I would like to create a custom keras layer (a codebook for a VQVAE model.) While training I would like to have a tf.Variable
which tracks the usage of each code so I can restart unused codes. So I created my Codebook layer as follows...
class Codebook(layers.Layer):
def __init__(self, num_codes, code_reset_limit = None, **kwargs):
super().__init__(**kwargs)
self.num_codes = num_codes
self.code_reset_limit = code_reset_limit
if self.code_reset_limit:
self.code_counter = tf.Variable(tf.zeros(num_codes, dtype = tf.int32), trainable = False)
def build(self, input_shape):
self.codes = self.add_weight(name = 'codes',
shape = (self.num_codes, input_shape[-1]),
initializer = 'random_uniform',
trainable = True)
super().build(input_shape)
The issue I have is that the Layer
class finds the member variable self.code_counter
and adds it to the list of weights which are saved with the layer. It also expects the self.code_counter
to be present when weights are loaded which is not the case when I run in inference mode. How can I make it so keras does not track a variable in my layer. I do not want it persisted or to be part of the layers.weights
.
I am a bit late with the answer, but I had the same problem and came across the question without an answer. Now, I have found an answer that works for Keras 2 and Keras 3, so I am sharing it here for others encountering the same question.
To prevent TensorFlow and Keras from tracking variables one needs to encapsulate the variable in a class that TensorFlow and Keras do not handle in the tracking module.
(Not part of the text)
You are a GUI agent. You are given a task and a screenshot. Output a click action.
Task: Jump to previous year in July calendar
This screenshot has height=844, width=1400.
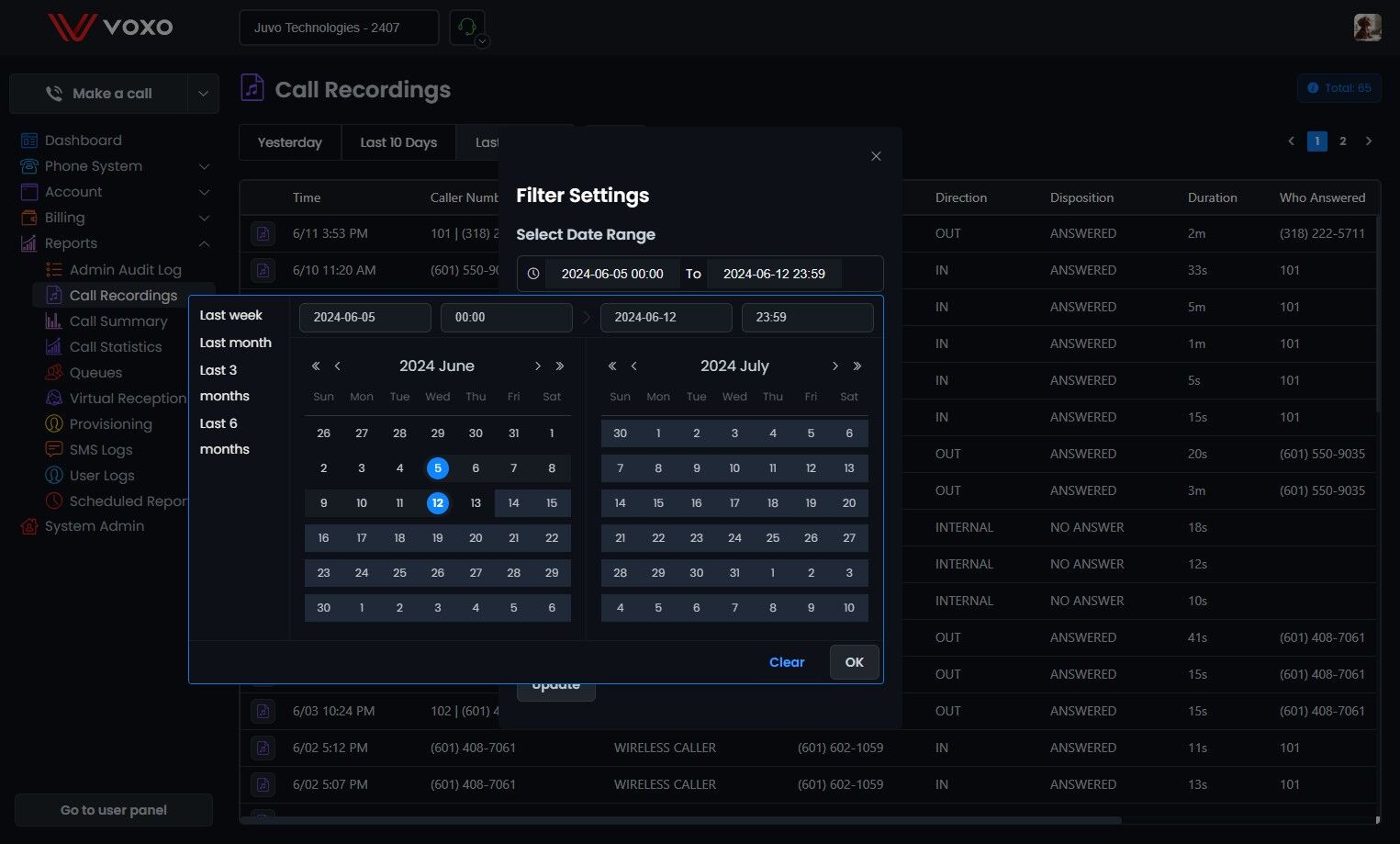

The list of classes that are automatically tracked for Keras 3 are: keras.Variable
, list
, dict
, tuple
, and NamedTuple
(see here). For Keras 2 the list of objects is not so easy to find but appears to include tf.Variable
(see the present question), dict
, and list
.
The solution that did work in my context for keras.Variable and tf.Variable is to create dataclass encapsulating the Variable. Here the setup for tensorflow and keras 2.
import tensorflow as tf
from dataclasses import dataclass
@dataclass
class DoNotTrackContainer:
data: tf.Variable
In the code of the present question, this would then be used like this
if self.code_reset_limit:
self.code_counter = DoNotTrackContainer(data=tf.Variable(tf.zeros(num_codes, dtype = tf.int32), trainable = False) )
When accessing the counter the data attribute needs to be included in the path
# for accessing the counter
self.code_counter.data.assign_add(1)
For Keras 3 the Container becomes
import keras
from dataclasses import dataclass
@dataclass
class DoNotTrackContainer:
data: keras.Variable